[Stored entries]
◇ ◇ ◇ ◇ ◇

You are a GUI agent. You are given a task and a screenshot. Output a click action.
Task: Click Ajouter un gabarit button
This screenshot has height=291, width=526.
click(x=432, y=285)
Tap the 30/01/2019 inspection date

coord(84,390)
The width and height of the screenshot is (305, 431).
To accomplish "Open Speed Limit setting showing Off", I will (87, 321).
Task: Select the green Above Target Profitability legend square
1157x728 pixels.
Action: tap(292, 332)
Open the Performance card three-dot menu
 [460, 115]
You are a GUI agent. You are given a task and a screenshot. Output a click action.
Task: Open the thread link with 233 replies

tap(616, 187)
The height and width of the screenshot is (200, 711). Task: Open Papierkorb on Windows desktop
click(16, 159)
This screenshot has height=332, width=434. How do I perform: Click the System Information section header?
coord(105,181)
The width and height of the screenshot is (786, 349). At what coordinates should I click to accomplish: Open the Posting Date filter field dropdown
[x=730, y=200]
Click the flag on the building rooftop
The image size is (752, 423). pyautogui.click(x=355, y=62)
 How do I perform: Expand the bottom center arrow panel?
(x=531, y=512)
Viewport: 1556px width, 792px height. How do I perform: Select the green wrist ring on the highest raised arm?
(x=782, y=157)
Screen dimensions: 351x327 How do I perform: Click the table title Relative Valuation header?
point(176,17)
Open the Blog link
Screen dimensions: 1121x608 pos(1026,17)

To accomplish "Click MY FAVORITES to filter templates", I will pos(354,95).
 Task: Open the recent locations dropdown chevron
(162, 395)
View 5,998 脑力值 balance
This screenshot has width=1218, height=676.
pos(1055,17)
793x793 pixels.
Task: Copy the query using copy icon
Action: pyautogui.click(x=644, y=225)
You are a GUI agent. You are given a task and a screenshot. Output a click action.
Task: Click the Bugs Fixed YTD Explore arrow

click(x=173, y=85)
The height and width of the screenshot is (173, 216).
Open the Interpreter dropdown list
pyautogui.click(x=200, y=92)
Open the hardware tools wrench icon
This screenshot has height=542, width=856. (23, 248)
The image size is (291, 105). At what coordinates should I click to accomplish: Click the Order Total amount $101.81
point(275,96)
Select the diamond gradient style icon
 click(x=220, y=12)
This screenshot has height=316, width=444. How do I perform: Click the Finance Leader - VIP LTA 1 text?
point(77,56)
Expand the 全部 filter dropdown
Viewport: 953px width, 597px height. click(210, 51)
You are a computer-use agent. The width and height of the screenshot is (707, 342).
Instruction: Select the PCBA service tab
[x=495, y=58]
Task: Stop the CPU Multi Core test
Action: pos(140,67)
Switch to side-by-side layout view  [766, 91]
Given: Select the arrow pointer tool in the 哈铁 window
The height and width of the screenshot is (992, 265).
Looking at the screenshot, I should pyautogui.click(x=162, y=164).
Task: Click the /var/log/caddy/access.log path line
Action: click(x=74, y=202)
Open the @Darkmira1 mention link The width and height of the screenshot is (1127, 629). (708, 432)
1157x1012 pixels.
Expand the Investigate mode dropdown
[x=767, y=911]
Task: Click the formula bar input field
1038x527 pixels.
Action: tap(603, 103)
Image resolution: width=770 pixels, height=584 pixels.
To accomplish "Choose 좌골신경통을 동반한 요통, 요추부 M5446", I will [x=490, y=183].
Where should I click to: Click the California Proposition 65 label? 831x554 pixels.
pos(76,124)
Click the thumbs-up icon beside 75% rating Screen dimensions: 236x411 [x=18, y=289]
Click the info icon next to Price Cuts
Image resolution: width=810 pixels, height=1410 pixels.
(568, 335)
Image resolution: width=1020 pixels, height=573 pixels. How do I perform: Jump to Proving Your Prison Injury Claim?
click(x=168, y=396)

◇ ◇ ◇ ◇ ◇

• SHORT PROBLEM: Copy out every line of the items above that contains the string "what", matching case exactly.

• RESPONSE FOR THIS EXERCISE:
The width and height of the screenshot is (786, 349). At what coordinates should I click to accomplish: Open the Posting Date filter field dropdown
The image size is (291, 105). At what coordinates should I click to accomplish: Click the Order Total amount $101.81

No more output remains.